In the study, researchers examined data from the Netherlands Cohort Study, which includes information about 120,000 Dutch 55- to 69-year-old men and women from 1986 to the present day. They measured nut intake by asking about portion size and the frequency at which the participants ate tree nuts, peanuts, and peanut butter.
“It was remarkable that substantially lower mortality was already observed at consumption levels of 15 grams of nuts or peanuts on average per day (half a handful),” Professor Piet van den Brandt, the project leader and epidemiologist, said in the press release. “A higher intake was not associated with further reduction in mortality risk. This was also supported by a meta-analysis of previously published studies together with the Netherlands Cohort Study, in which cancer and respiratory mortality showed this same dose-response pattern.”

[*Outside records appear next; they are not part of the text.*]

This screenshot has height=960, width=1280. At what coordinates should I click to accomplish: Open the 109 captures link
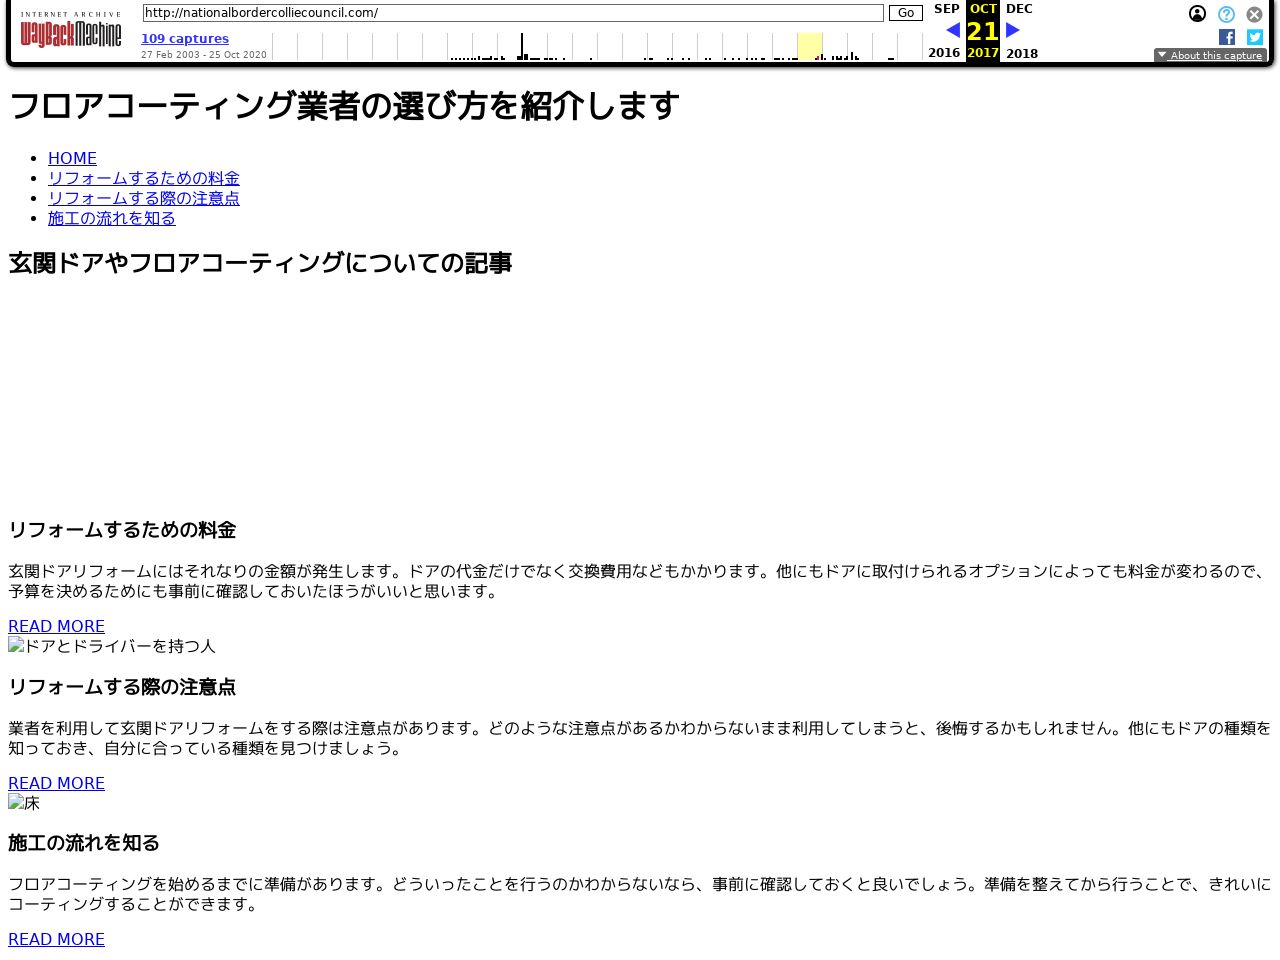185,39
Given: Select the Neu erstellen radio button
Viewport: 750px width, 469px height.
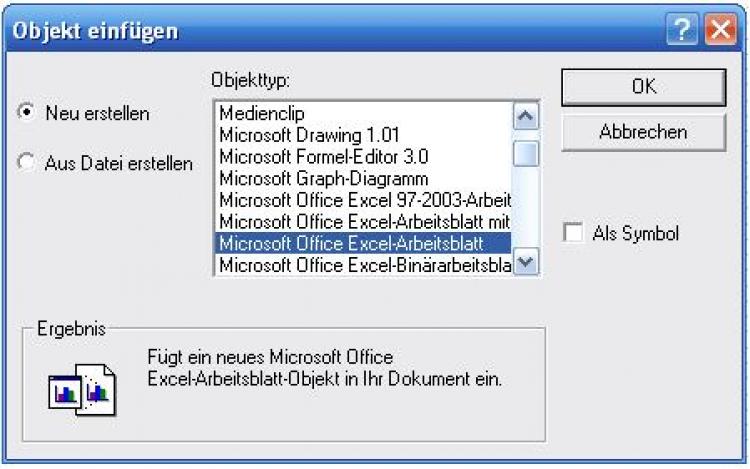Looking at the screenshot, I should coord(26,113).
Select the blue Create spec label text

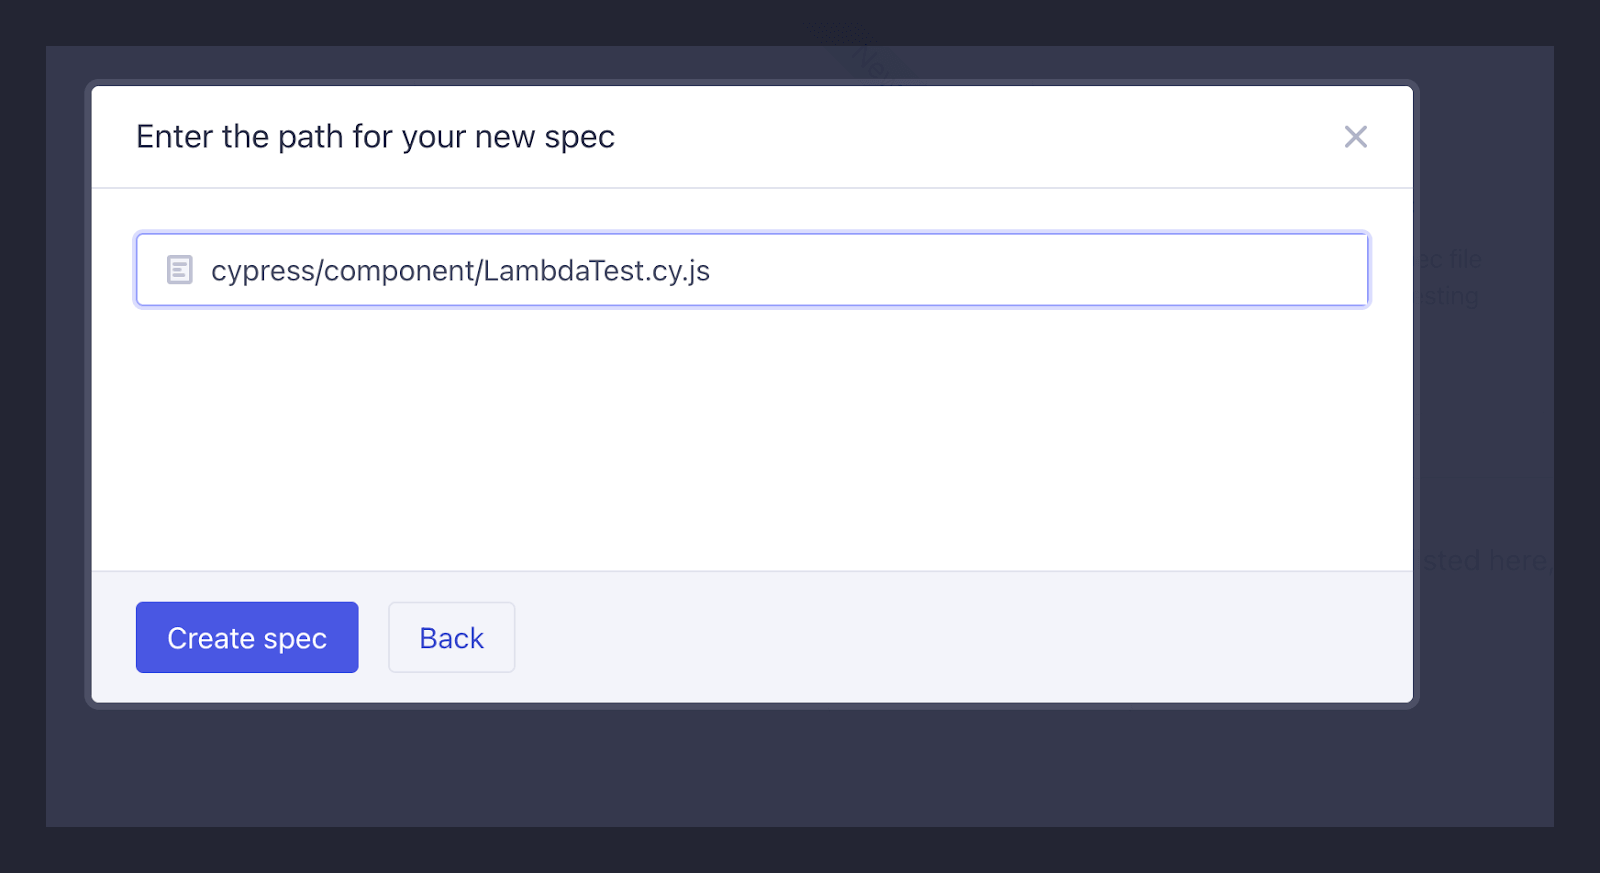tap(246, 637)
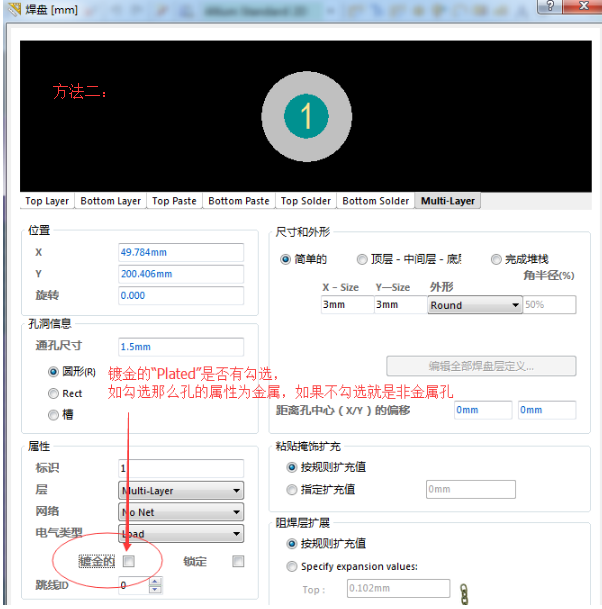
Task: Select the Rect hole shape radio button
Action: (x=54, y=393)
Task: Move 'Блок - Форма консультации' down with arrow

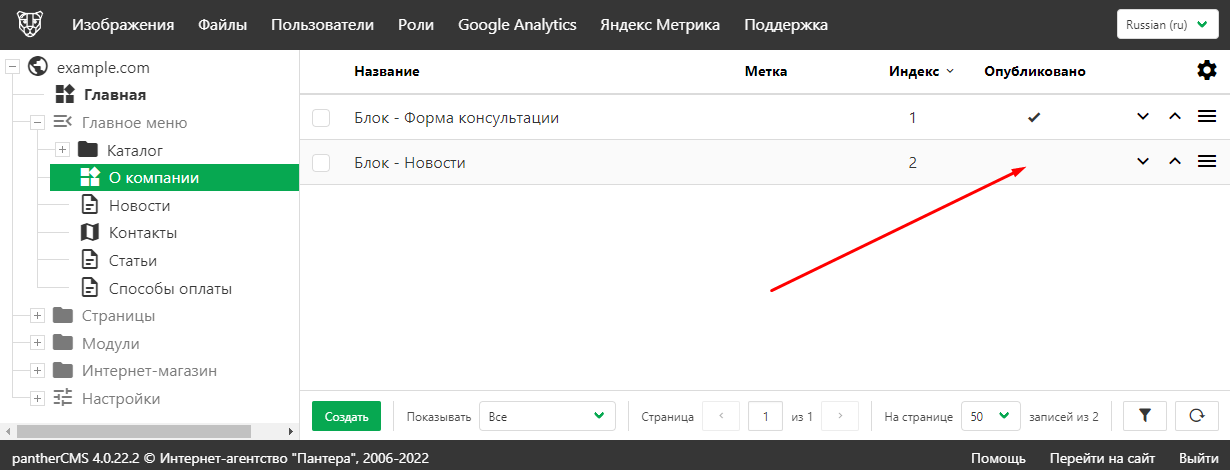Action: point(1143,117)
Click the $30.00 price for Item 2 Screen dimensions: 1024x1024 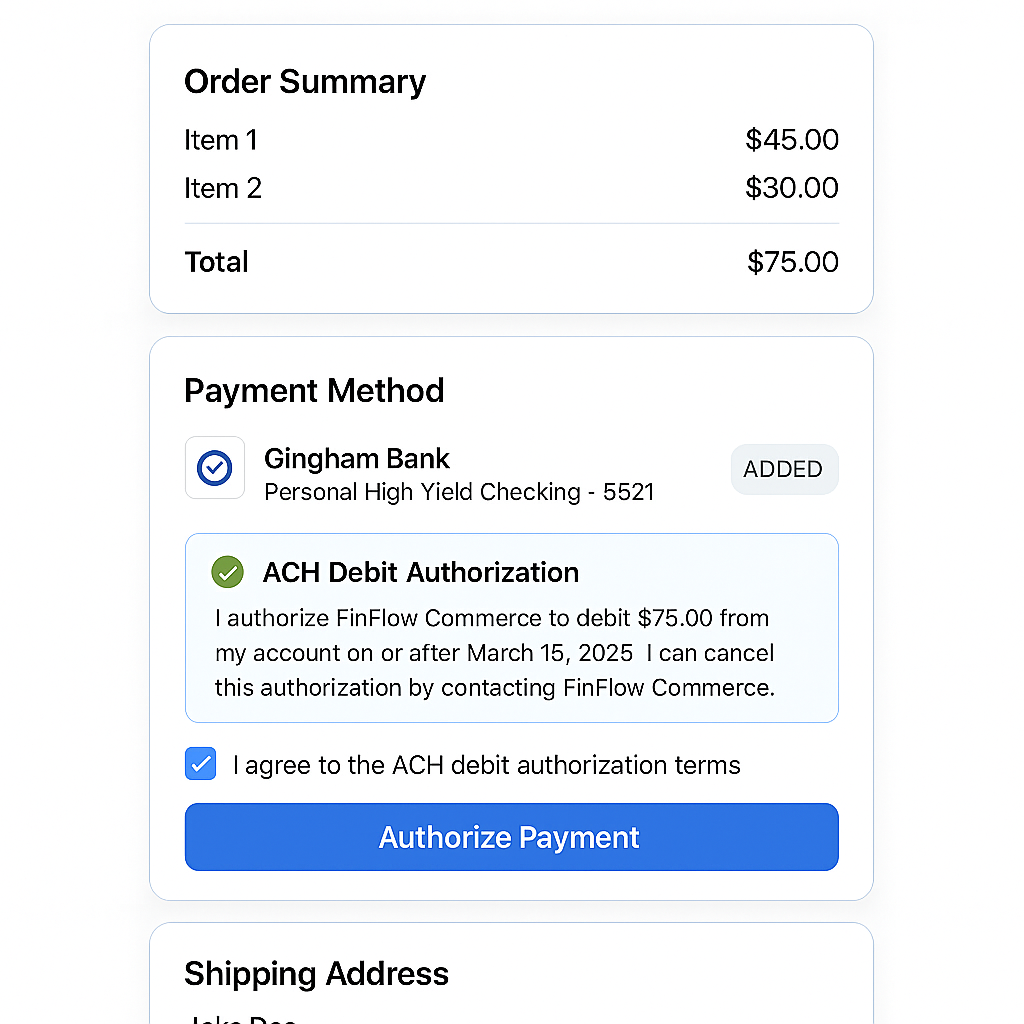[x=792, y=188]
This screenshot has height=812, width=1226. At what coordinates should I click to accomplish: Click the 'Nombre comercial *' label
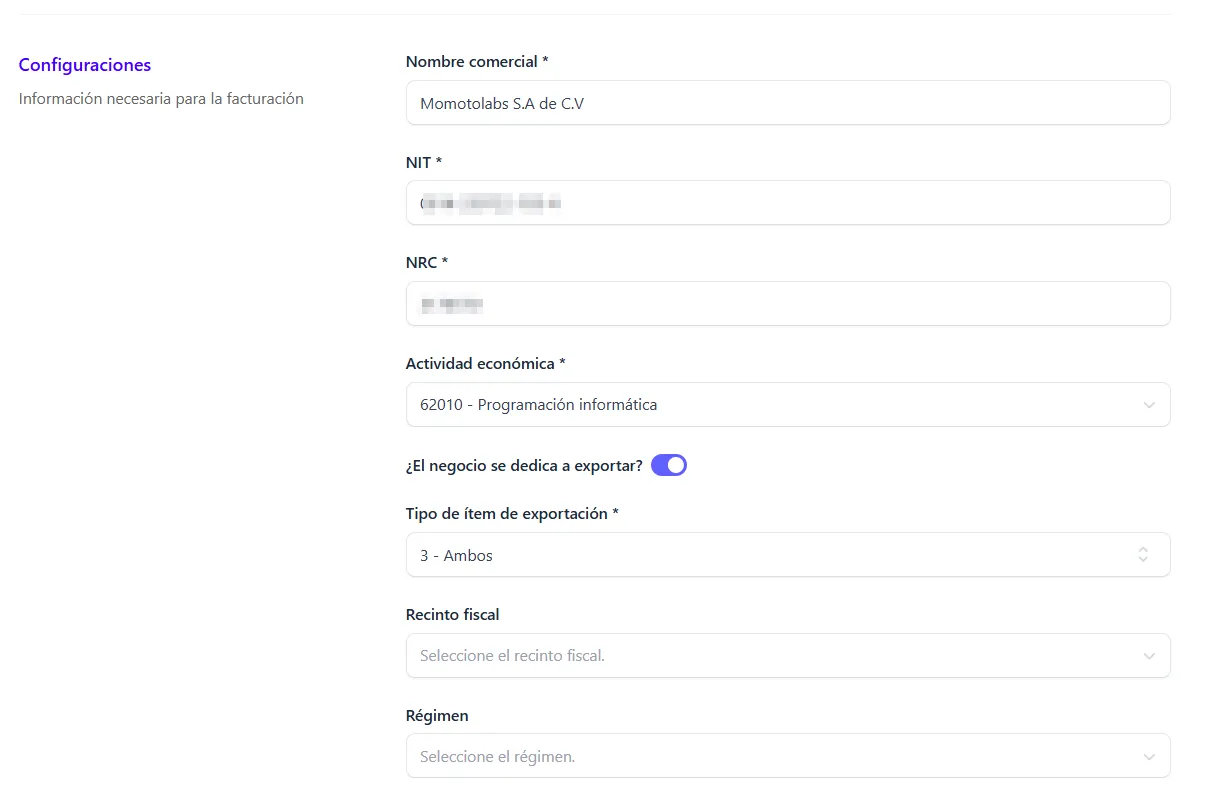tap(477, 62)
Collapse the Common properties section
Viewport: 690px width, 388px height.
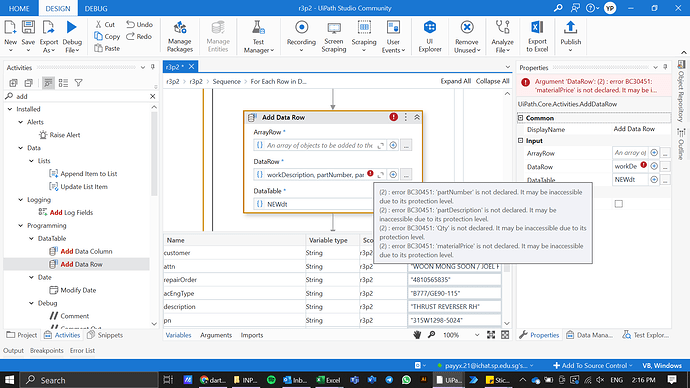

It turns out that eating pure peanuts instead of peanut butter is better: The researchers found no improvement among people who ate peanut butter, which typically contains non-healthy additives like salt and vegetable oils. But in those who ate peanuts, their mortality risk was lowered.
It’s been known for some time that nuts — which are rich in essential nutrients like fiber, protein, minerals, monounsaturated and polyunsaturated fatty acids, and antioxidants — have plenty of health benefits. One 2010 study notes that “by virtue of their unique composition, nuts are likely to beneficially impact health outcomes. Epidemiologic studies have associated nut consumption with a reduced incidence of coronary heart disease and gallstones in both genders and diabetes in women,” and “studies consistently show that nut intake has a cholesterol-lowering effect.”
But the new study is really the first to show that those benefits are so wide-ranging and encompassing — and can extend past heart health and helping people manage weight/diabetes.